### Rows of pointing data
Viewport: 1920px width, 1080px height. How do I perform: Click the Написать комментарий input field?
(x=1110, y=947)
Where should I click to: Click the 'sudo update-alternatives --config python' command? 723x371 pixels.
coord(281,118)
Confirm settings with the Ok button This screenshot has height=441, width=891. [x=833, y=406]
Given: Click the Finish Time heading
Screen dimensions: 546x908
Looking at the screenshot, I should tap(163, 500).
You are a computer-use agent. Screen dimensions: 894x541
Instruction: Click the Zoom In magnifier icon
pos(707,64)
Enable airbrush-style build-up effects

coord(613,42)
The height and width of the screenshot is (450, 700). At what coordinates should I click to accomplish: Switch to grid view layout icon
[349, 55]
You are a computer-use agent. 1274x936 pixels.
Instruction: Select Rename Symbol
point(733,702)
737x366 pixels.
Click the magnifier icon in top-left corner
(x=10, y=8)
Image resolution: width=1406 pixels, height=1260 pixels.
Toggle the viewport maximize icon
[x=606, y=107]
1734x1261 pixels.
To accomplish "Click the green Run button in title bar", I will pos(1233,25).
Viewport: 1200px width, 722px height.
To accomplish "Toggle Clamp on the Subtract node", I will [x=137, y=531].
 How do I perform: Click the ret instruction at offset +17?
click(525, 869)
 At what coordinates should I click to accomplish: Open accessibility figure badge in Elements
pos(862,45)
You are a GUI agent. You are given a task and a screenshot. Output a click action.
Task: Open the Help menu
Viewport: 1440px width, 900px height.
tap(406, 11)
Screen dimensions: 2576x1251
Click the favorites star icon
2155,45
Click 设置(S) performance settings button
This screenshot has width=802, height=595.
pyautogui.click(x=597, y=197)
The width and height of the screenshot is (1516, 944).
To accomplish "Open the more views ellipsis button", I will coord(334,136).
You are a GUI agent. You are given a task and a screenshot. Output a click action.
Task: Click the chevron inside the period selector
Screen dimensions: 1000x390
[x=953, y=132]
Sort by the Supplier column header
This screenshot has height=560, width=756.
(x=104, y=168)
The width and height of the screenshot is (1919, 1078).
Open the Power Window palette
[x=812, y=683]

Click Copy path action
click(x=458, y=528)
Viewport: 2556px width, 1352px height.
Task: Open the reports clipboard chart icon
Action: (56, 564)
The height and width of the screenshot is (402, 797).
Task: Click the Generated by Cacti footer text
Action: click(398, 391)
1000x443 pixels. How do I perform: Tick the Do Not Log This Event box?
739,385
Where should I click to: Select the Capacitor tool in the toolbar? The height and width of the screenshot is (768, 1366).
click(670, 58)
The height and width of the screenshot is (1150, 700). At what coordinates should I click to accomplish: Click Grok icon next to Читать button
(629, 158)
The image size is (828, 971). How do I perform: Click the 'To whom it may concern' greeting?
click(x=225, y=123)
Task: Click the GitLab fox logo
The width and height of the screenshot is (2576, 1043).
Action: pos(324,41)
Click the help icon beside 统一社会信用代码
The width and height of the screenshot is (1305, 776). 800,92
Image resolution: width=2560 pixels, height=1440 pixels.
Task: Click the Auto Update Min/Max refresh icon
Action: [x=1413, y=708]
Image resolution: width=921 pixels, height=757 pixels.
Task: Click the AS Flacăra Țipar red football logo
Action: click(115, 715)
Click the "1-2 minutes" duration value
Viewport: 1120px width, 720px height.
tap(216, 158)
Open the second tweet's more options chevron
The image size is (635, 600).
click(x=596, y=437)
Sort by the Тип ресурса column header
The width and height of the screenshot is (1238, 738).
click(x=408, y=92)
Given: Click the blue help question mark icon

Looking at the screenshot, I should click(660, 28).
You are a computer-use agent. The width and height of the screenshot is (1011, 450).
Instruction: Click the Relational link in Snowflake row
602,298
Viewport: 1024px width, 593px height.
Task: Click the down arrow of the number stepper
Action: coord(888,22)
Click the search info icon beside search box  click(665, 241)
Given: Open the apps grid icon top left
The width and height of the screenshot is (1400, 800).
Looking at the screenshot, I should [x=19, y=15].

### Exercise directions
Find every line in the items above that contains the string "will" and copy each one. Case counts.

### Reply
To accomplish "Click the green Run button in title bar", I will pos(1233,25).
To accomplish "Toggle Clamp on the Subtract node", I will [x=137, y=531].
To accomplish "Open the more views ellipsis button", I will coord(334,136).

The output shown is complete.